Tried a few things as you suggested, and I got it fixed. I noticed that the backspace key on the keyboard didn't work either.
It was traced to the LDX zp instruction. The LDX zp and LDY zp instructions were screwy. Fixing those instructions cleaned up all sorts of problems.
Now Supermon816 runs! The screen scrolls as expected.

Quote:

BTW - why are you not using TFR ?

TFR ? I assume this is the MVN / MVP instructions ?

The system maintains a far (6 byte) pointer (called Vidptr) to the video buffer in the data segment for each task. This allows a task to write to a virtual screen which may not be displayed depending on the task state. In the optimized system the MVN/MVP instructions could be used, but it's a fair amount of work to setup it up from indirect pointer. I don't think the MVN/MVP can make use of the FAR prefix to indicate far addressing. But it's not impossible to calculate the physical address into a 32 bit reg. IT just aint' simple.

[GaBuZoMeu]

Ooops - my fault. TFR of course I mentioned MVN/MVP - somehow I really dislike most of these 816 mnemonics, they are not well choosen.
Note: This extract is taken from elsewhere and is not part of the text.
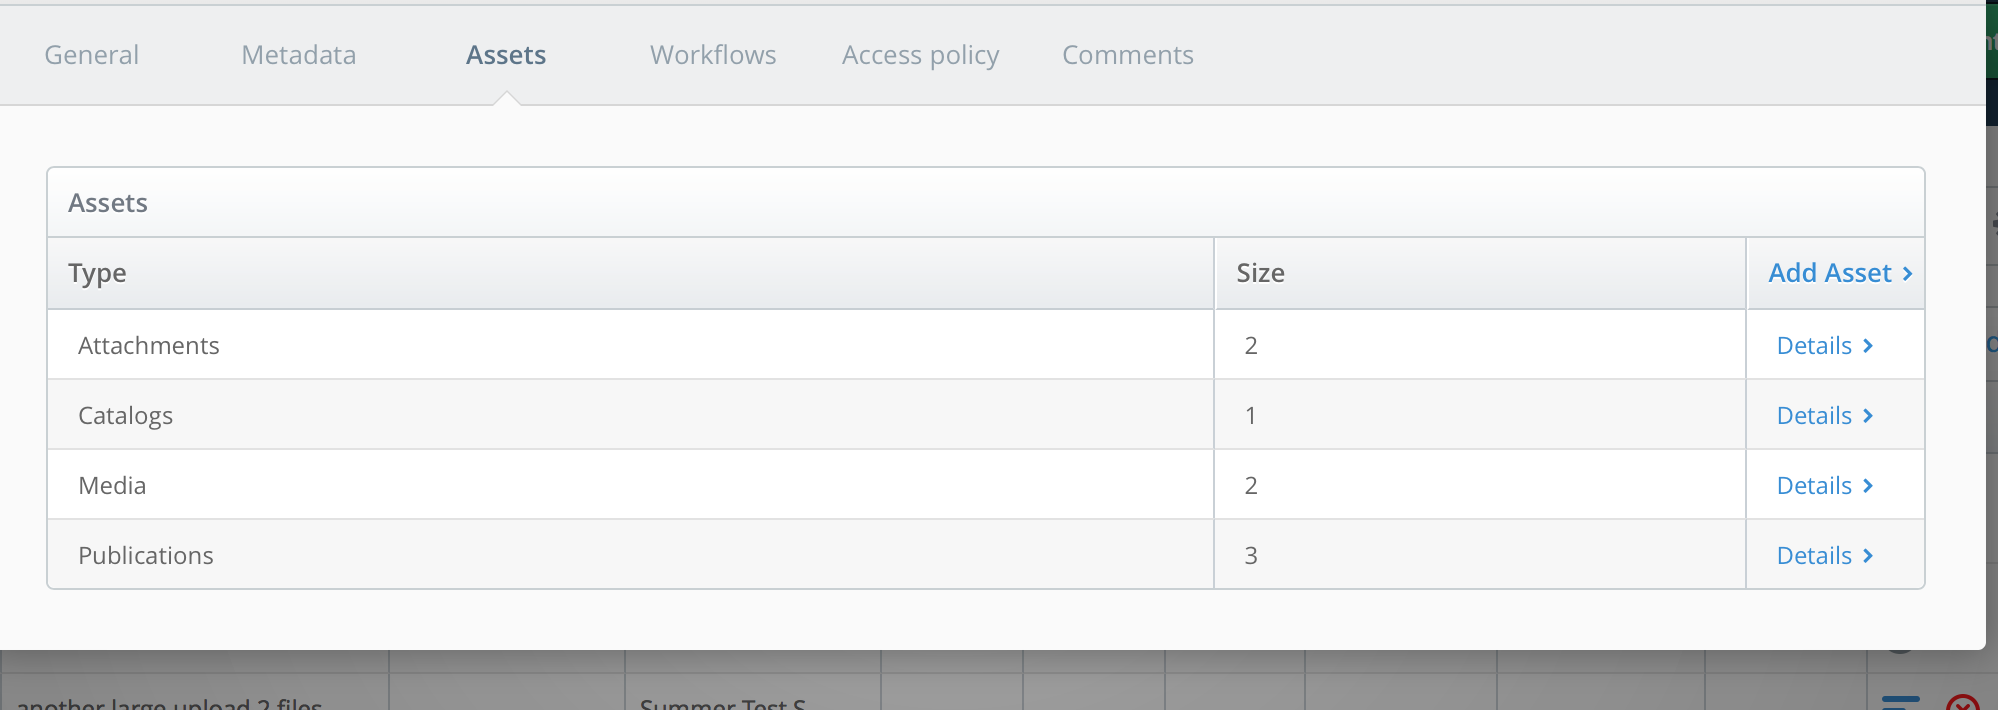The image size is (1998, 710).
Task: Select the Catalogs type cell
Action: [x=126, y=416]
Glad that I could help a little.

Concerning the MVN/MVP instructions - especially in the context of far addressing: I didn't test this, but IMHO MVN or MVP didn't make a page-crossing when you wish to move s.th. from page:F123...page+1:4567 to somewhere else. If you are going to implement far block moves, you should manage this more universal. And if you could manage it to make this instruction interuptable BUT not always rereading the code...

[Rob Finch]

The way I have the MVN / MVP instructions working in 32 bit mode is to ignore the bank values specified in the instruction. The entire 32 bit .X and .Y registers provide the load and store locations which must be in the same data segment. The instruction is interruptible, but for simplicity re-reads the opcode for each move. It's not too bad to re-read the opcode since the instruction is coming from a cache and there's no external bus activity for reading the opcode. All three bytes of the opcode are read in a single clock cycle. All that shows up on the external bus is the load, then the store operation. I also added a FILL operation which does only stores to the data bus and saves a few clock cycles over using MVN/MVP.

[Rob Finch]

2017/05/26
FT832. It looks like I left issues with interrupts to be determined. As they are now unless the core is in 832 mode it doesn’t save the code selector on the stack during an interrupt. So there’s no way to know what segment to return to. Also the code selector of the IRQ routine is assumed to be the current code segment. This creates a problem if the core is running in a different code segment when an IRQ occurs. It pulls the IRQ vector from the vector table as normal but then it will jump to the address in the currently running code segment. It really needs to establish the code segment properly when an IRQ occurs. The code segment needs to be part of the IRQ vector or it needs to be assumed to be some value.
So, the code segment is going to be assumed to be zero for an IRQ routine. If a segmented core is specified then the code segment will be saved on the stack as well as the PC. This takes two extra bytes.
I’ve been trying to get EnhBasic to run and It’s close. The system gets to the EnhBasic code then hangs. I suspect it’s a bus problem of some sort as there is a LED status display fail. It’s supposed to display status ‘AB’ but it displays ‘A9’. It’s just one bit difference. EnhBasic is faked out to run in it's own 64k block at $01xxxx.